Com relação ao hemograma, foi observado um aumento nos valores de hemoglobina, valor que não deve
ser considerado devido à hemólise da amostra, o que também causou o aumento do CHCM. No leucograma
houve um aumento de linfócitos, o qual não deve ser considerado em se tratando de um bovino. Também
ocorreu a diminuição de neutrófilos segmentados podendo caracterizar uma endotoxemia (cetose), pelo
seqüestro dos neutrófilos para o compartimento neutrofílico marginal.
Na análise do status mineral, encontraram-se níveis normais ou levemente diminuídos. Isso se explica pois o
sistema endócrino envolvendo a vitamina D3, paratormônio (PTH) e a calcitonina, responsáveis pela
manutenção dos níveis sangüíneos de cálcio, atuam de forma bastante eficiente, para ajustar-se à
quantidade de cálcio disponível no alimento e às perdas, que acontecem principalmente na gestação e
lactação.
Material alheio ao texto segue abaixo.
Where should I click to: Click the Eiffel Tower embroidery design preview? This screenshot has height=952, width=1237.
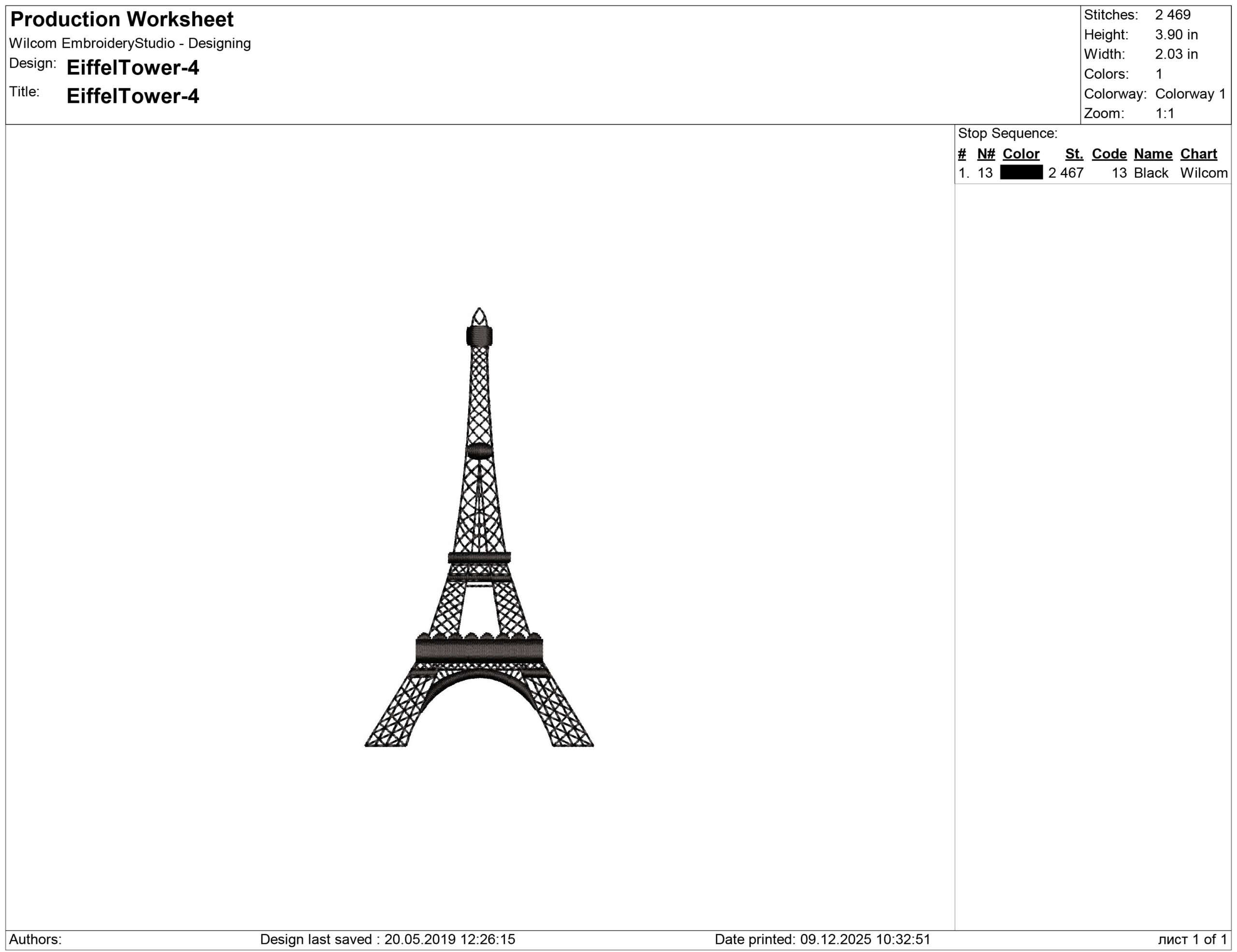coord(479,527)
Foi encontrada uma hipofosfatemia.
CONCLUSÕES
Em conclusão, a partir dos valores obtidos, evidenciamos uma hipofosfatemia, que em animais adultos
produz o aumento da reabsorção óssea, para suprir as necessidades da prenhez, lactação e metabolismo
endógeno, levando a remoção do tecido ósseo maduro bem mineralizado e a sua substituição por matriz
orgânica deficientemente mineralizada. A deficiência foi confirmada com a resposta positiva para a
suplementação mineral (retomada do ganho da condição corporal). Este tipo de deficiência é comum em
nosso estado (RS), sendo agravado, neste caso, com a época do parto (outono-inverno) onde a
concentração de P nas pastagens é menor. Confirmou-se o quadro de cetose, que pode ser relacionado com
a vida reprodutiva e a idade da vaca além da deficiência do aporte energético da dieta.
REFERÊNCIAS BIBLIOGRÁFICAS
BLOOD, D.C.; HENDERSON, J.A. Clínica veterinária. 5a ed. Rio de Janeiro: Guanabara Koogan,1983.
GONZÁLEZ, F.H.D. Perfil metabólico em ruminantes. Porto Alegre: UFRGS, 2000.
GONZÁLEZ, F.H.D. Uso de provas de campo e laboratório em doenças metabólicas e ruminais de
bovinos. Porto Alegre: UFRGS, 2000.
KANEKO, J.J.; HARVEY, J.W.; BRUSS, M.L. (eds.) Clinical biochemistry of domestic animals. 5th ed. San
Diego: Academic Press Inc., 1997.
RIET-CORREA, F. Doenças de ruminantes e eqüinos. Pelotas: UFPel, 1998.